(Data on locating visible targets)
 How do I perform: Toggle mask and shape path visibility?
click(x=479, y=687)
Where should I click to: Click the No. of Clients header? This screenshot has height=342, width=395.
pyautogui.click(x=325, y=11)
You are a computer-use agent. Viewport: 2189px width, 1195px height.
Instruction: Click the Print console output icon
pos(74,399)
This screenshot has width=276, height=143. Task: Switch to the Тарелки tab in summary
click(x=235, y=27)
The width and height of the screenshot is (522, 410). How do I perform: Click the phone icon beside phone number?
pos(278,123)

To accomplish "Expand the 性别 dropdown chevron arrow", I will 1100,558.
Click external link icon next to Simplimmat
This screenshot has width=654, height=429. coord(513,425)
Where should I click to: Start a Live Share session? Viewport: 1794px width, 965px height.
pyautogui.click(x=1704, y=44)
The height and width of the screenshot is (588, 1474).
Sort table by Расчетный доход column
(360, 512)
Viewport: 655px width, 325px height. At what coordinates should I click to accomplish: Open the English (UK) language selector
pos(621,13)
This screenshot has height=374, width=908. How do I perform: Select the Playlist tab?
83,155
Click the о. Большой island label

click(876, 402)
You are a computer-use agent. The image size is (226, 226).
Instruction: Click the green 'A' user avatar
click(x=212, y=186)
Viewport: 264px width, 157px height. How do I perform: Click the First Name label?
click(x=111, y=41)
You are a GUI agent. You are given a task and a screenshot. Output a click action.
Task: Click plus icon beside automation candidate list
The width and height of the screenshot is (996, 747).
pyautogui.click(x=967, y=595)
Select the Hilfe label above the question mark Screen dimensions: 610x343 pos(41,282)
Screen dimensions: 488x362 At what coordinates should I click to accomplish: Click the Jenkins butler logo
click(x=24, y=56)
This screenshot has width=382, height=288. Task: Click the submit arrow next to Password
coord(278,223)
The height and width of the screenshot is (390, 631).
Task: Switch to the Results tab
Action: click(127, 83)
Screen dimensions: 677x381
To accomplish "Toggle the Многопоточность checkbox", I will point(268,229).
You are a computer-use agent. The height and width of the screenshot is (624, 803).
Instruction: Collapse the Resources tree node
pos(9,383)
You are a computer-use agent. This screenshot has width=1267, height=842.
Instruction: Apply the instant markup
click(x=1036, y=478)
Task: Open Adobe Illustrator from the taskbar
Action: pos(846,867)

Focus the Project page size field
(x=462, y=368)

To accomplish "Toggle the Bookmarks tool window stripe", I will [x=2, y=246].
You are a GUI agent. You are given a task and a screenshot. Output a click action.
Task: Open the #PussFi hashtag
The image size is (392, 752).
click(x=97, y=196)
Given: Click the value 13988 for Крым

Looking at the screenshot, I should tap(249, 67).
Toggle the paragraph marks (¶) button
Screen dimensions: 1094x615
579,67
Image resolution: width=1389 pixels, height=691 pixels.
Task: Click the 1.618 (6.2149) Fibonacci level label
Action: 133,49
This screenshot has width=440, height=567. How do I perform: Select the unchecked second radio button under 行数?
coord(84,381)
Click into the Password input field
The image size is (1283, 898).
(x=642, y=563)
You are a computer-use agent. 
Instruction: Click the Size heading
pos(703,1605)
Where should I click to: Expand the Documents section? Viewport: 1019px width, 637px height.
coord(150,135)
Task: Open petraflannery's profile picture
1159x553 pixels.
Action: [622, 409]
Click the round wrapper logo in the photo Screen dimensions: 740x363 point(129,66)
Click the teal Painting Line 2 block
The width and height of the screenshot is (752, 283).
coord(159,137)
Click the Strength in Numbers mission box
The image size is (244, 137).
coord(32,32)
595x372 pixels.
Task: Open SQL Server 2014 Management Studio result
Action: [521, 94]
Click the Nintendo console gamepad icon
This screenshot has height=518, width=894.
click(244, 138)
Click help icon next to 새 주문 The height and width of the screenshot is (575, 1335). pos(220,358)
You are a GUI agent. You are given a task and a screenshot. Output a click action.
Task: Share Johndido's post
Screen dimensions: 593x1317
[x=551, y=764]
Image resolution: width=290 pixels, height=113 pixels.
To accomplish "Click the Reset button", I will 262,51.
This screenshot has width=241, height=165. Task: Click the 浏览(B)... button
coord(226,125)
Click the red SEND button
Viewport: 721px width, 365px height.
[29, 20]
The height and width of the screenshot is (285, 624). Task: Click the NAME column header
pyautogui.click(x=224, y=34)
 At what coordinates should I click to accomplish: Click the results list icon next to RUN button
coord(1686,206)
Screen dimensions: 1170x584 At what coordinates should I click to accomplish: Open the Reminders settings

__Task instructions__
Copy the lines from the one containing "Select the Hilfe" through the one containing "click(x=24, y=56)", inclusive. Swap "butler" for "mascot" and keep everything else the same.

__Written response__
Select the Hilfe label above the question mark Screen dimensions: 610x343 pos(41,282)
Screen dimensions: 488x362 At what coordinates should I click to accomplish: Click the Jenkins mascot logo
click(x=24, y=56)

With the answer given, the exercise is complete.